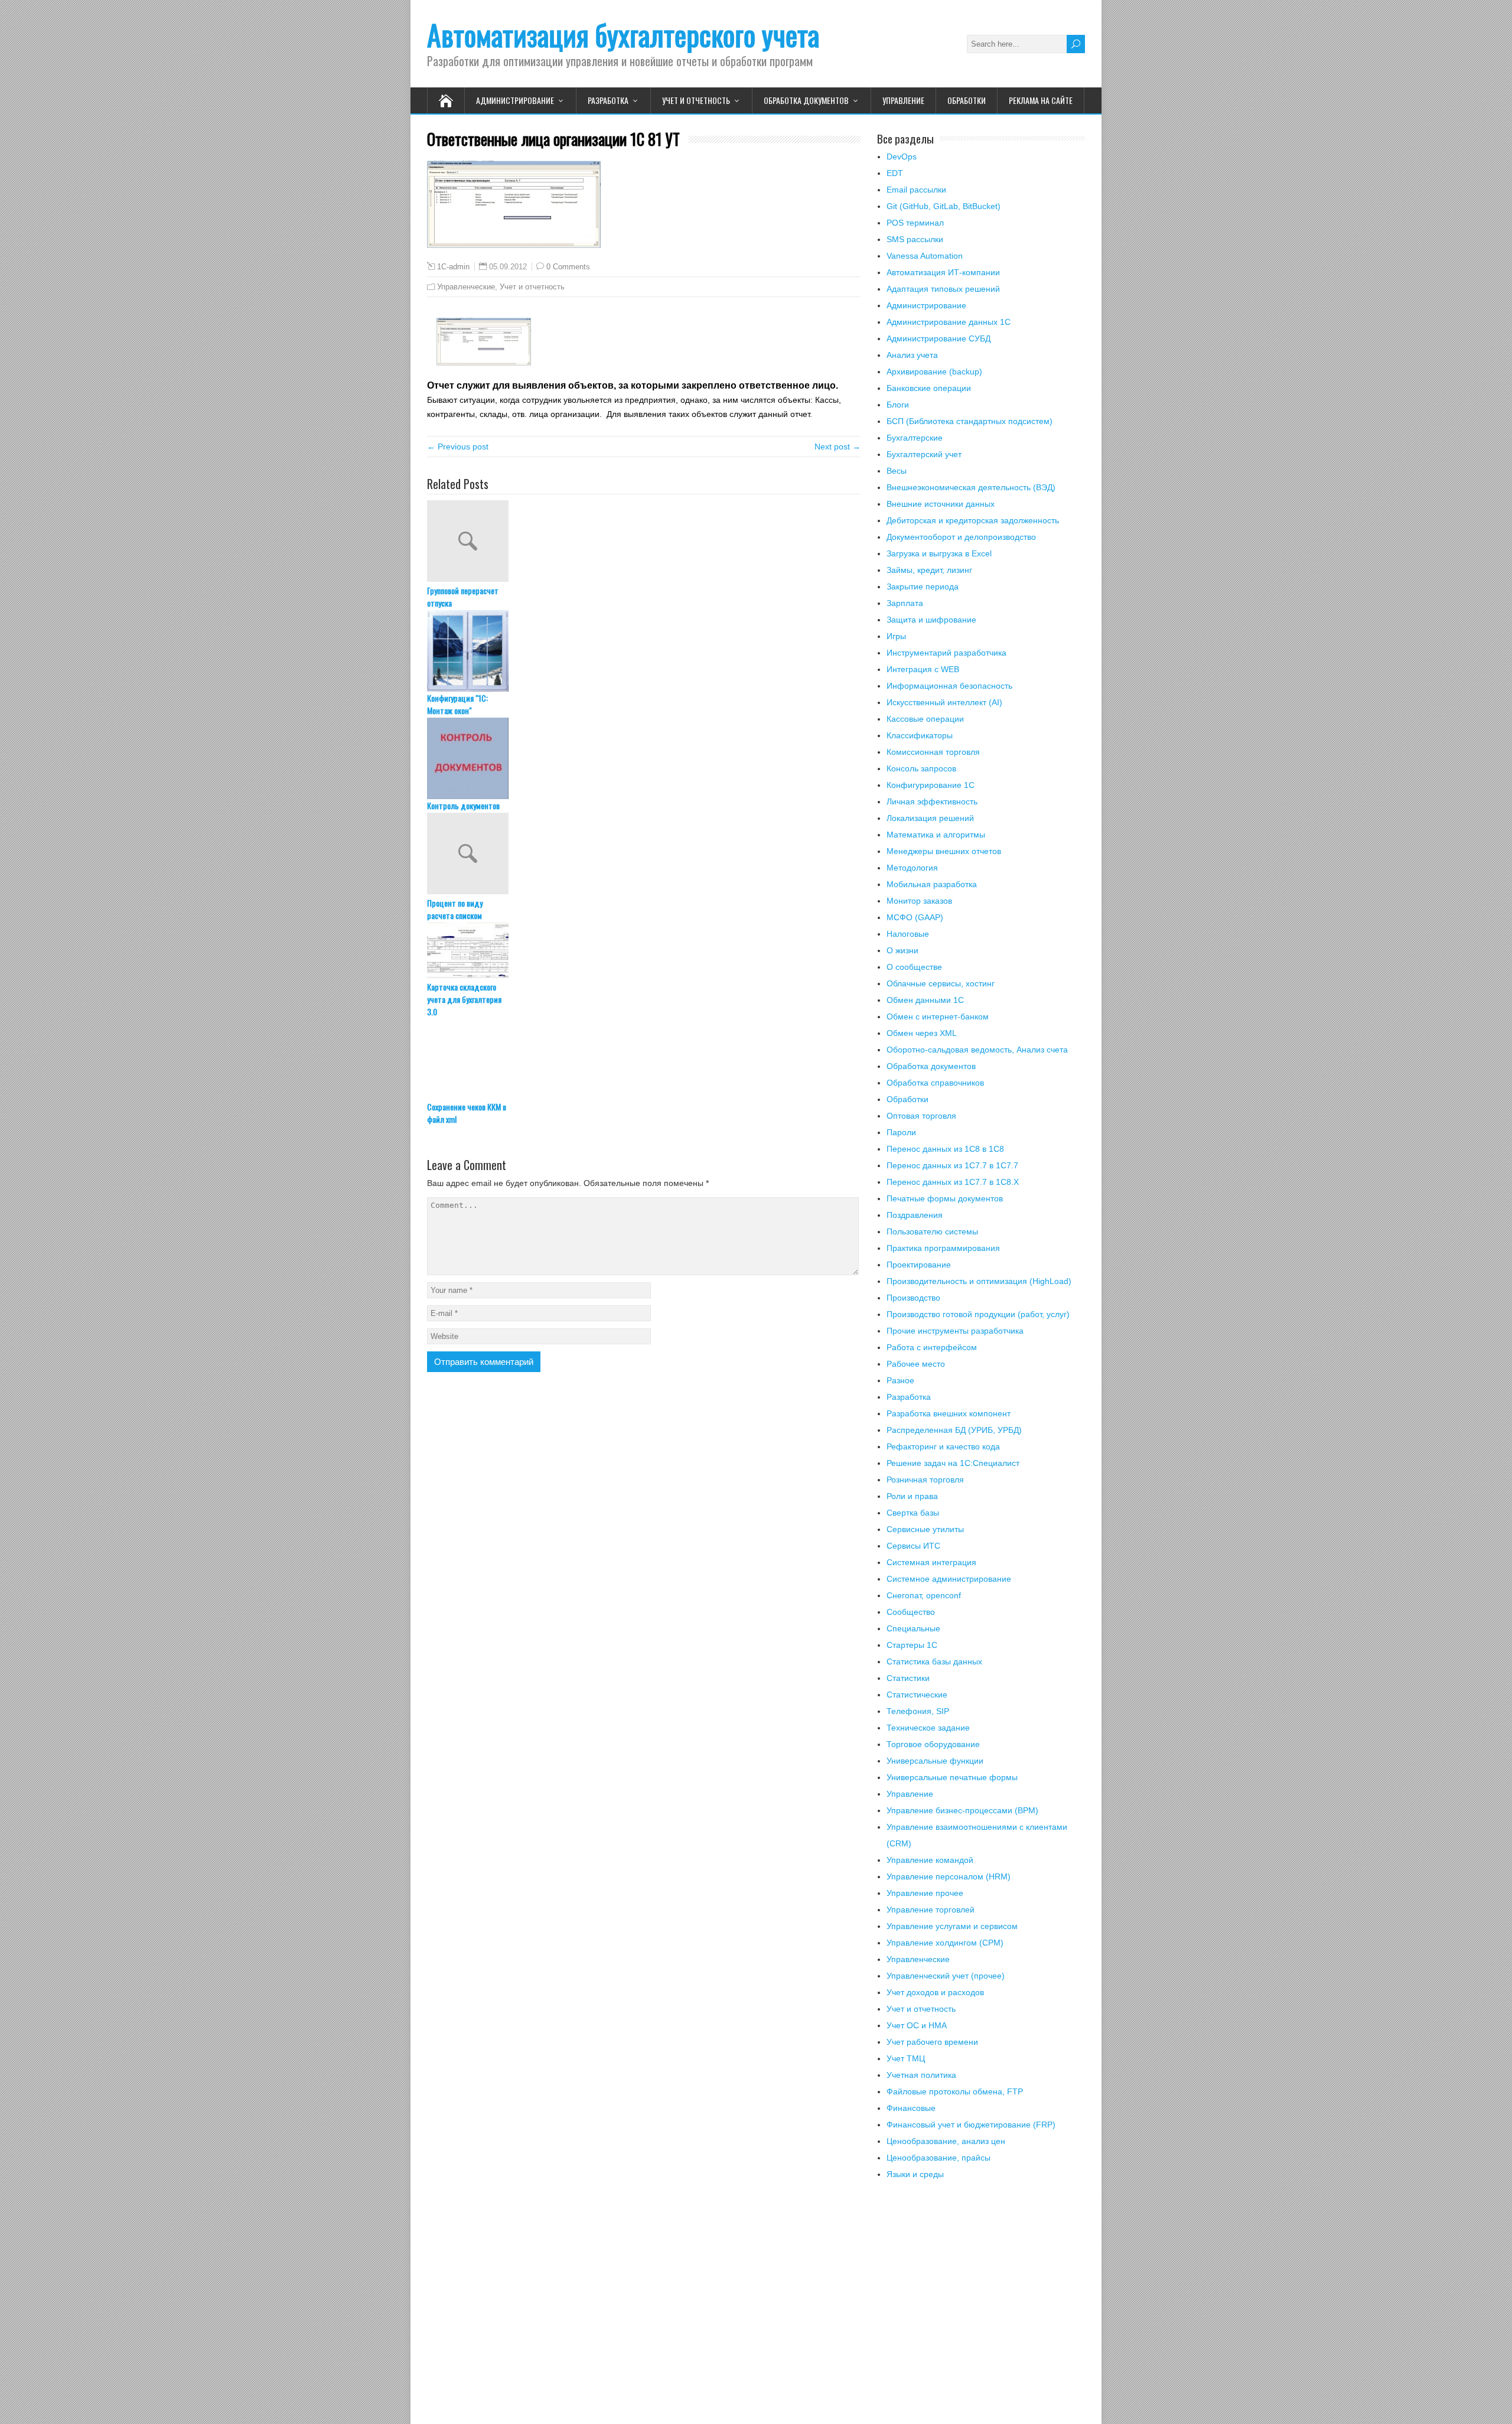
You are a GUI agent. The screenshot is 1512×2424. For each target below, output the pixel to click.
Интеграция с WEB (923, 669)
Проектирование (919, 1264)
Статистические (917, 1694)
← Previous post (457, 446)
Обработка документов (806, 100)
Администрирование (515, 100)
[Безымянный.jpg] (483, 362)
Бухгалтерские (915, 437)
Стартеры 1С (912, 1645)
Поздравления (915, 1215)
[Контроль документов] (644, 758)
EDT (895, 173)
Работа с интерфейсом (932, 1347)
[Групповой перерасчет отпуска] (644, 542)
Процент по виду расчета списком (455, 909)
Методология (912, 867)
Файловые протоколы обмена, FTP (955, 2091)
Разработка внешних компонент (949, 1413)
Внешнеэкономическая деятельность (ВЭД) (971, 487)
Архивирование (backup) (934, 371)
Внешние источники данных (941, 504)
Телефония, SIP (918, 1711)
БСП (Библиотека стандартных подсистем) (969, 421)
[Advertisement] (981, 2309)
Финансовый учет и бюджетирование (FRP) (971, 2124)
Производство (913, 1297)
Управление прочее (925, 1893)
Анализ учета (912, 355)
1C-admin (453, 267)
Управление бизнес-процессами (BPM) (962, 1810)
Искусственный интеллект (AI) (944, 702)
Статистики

* * *

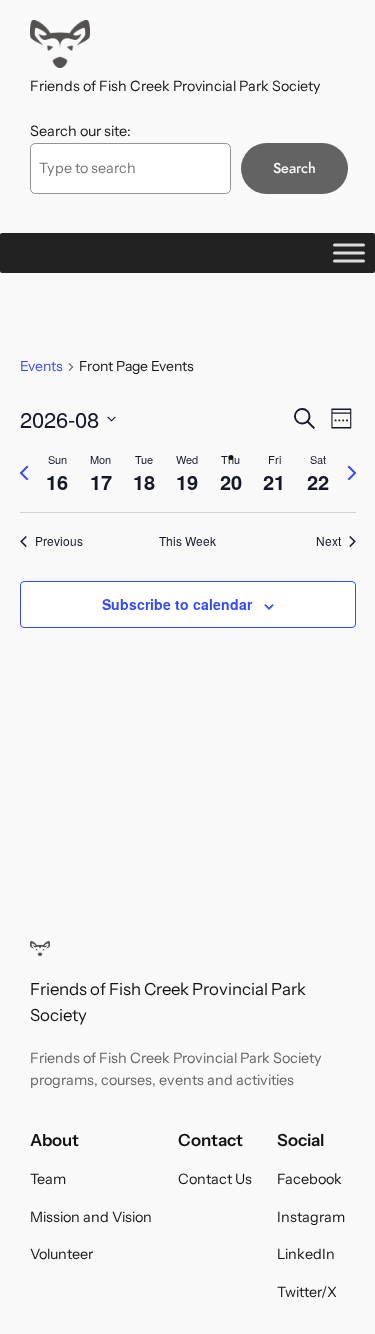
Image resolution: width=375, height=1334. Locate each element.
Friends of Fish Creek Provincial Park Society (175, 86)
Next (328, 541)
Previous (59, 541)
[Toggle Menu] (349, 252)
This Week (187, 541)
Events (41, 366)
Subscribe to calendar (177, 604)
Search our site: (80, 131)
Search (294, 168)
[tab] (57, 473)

* * *

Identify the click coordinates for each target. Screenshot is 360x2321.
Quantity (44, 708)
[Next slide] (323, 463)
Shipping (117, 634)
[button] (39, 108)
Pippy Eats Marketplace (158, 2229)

Activity:
If a line in the records contains the word "документов", copy it.

Result:
Обработка документов (806, 100)
[Контроль документов] (644, 758)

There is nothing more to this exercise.